Como se os algozes fossem vítimas
Um homem mata a mulher, de quem estava separado, e uma amiga dela, suicidando-se a seguir. Escassas semanas depois, a tragédia repete-se - com outro assassino e outras vítimas.
Aconteceu recentemente em Portugal.
Como já previa, não tardaram os depoimentos televisivos a desresponsabilizar os actos criminosos. Há sempre teses socialmente correctas para justificar os actos mais repugnantes.
Um canal generalista abordou o assunto, com a seguinte legenda em letras maiúsculas: "Crise e problemas financeiros explicam depressão social". Enquanto a voz da jornalista procurava configurar a situação desta forma: "Um futuro sem esperança para um presente em crise".

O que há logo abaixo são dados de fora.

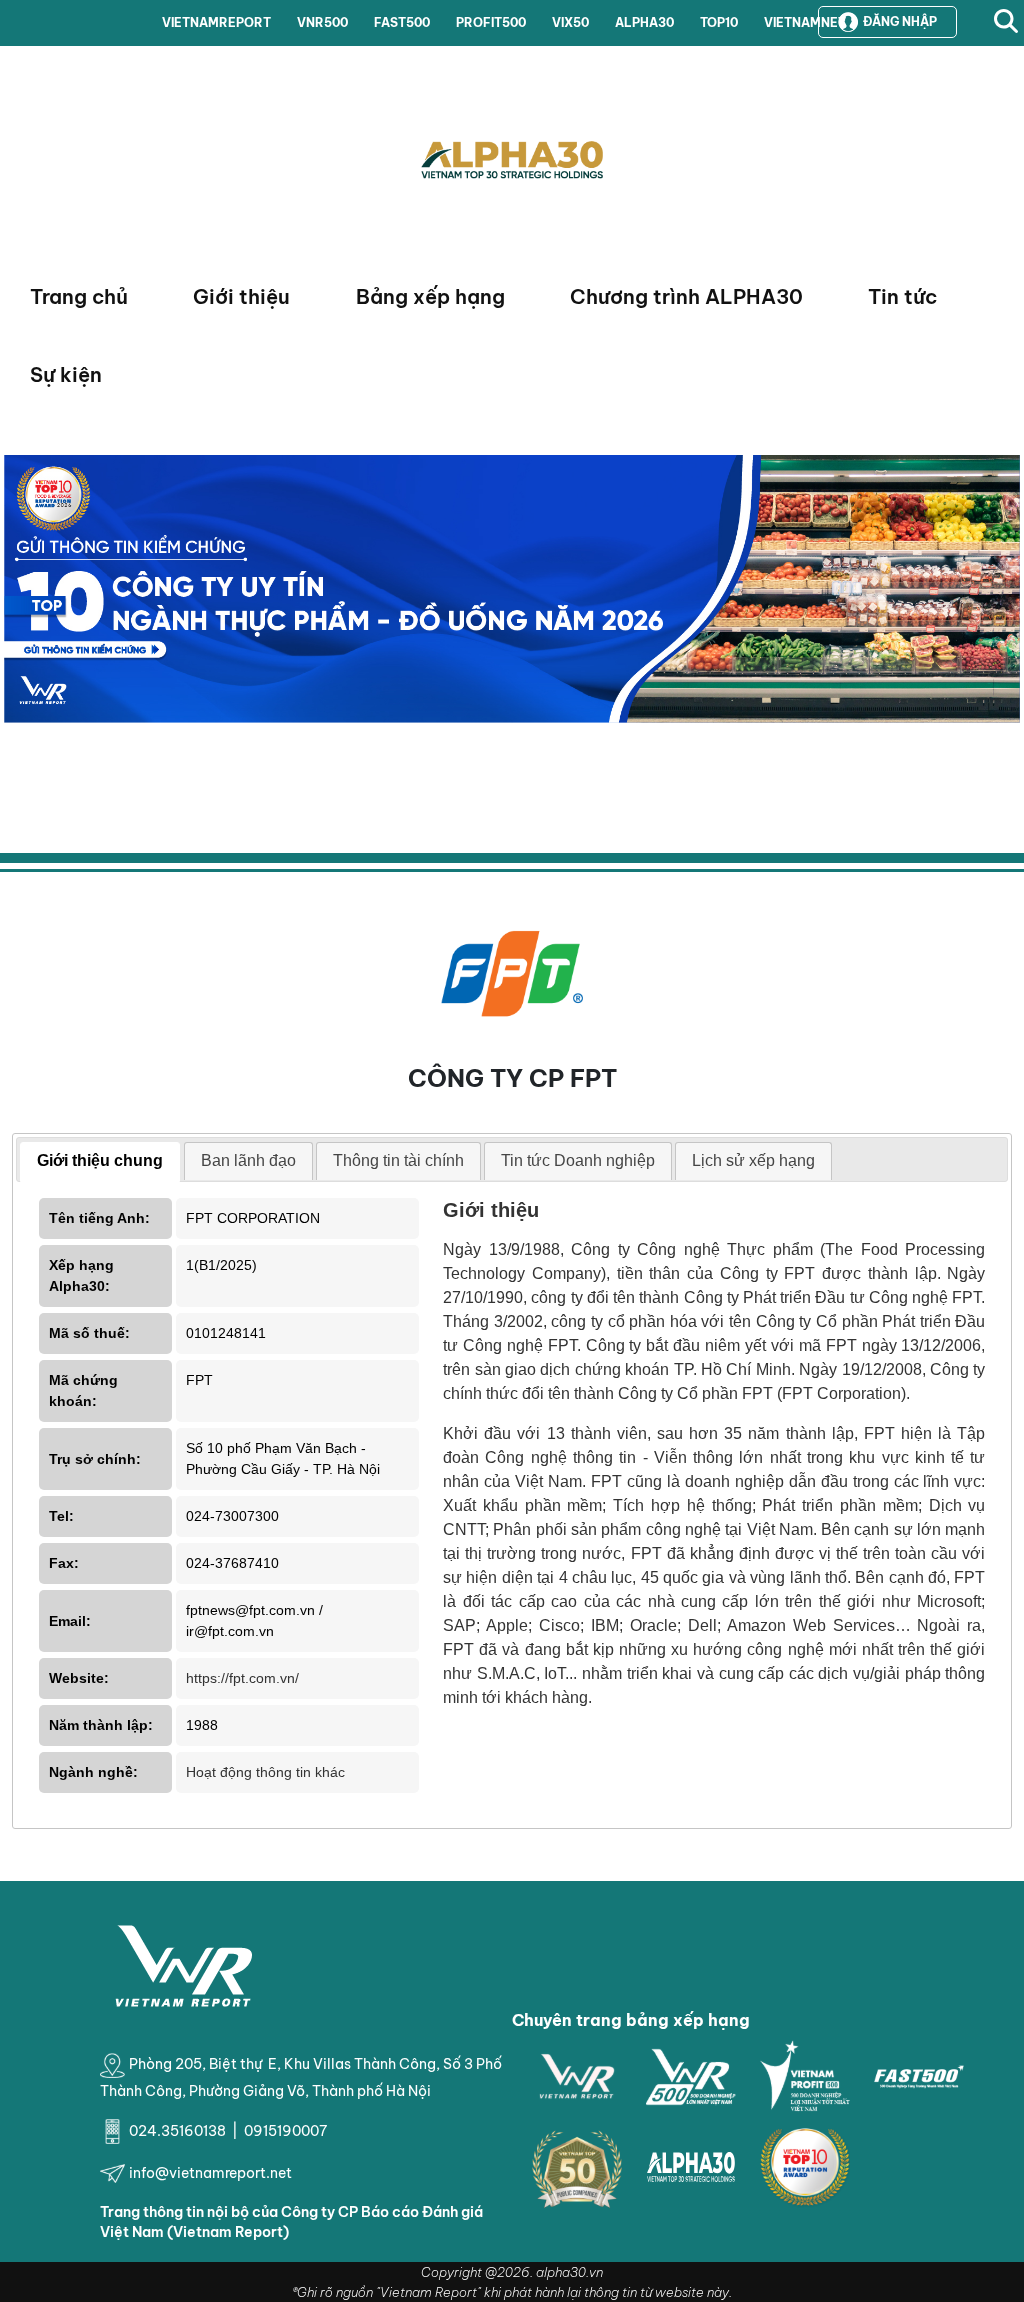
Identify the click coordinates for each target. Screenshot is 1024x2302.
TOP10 (719, 22)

Os crimes concretos, com vítimas concretas, diluem-se nesta amálgama de frases destinadas a "explicar" a inadmissível violência homicida por factores sociais e até políticos. E nestas ocasiões nunca faltam psiquiatras a conferir um atestado de respeitável validade à tese implícita de que o gatilho é premido pela "sociedade" e não pelos assassinos.
"Numa sociedade deprimida há uma grande falta de esperança, as pessoas não têm perspectiva de futuro. Esta desesperança pode levar algumas pessoas a atentar contra si e contra outros", explicava um psi.
"As situações de crise, com desemprego e endividamento, são fundamentais na saúde mental dos portugueses", justificava outro.
A voz da jornalista insistia: "O consumo de antidepressivos aumentou, os casos de depressão também."
Pasmo com tudo isto - incluindo a sugestão de relação directa entre o consumo de antidepressivos e a morte de mulheres às mãos de maridos e companheiros. Pasmo com a pseudo-modernidade a pretender "contextualizar" os mais bárbaros atavismos com palavras de compreensiva condescendência. Pasmo com este cíclico jogo de passa-culpas dotado de um pretenso aval científico.
Como se os algozes fossem vítimas e estas, para merecerem um mínimo de respeito público, tivessem de ser assassinadas segunda vez.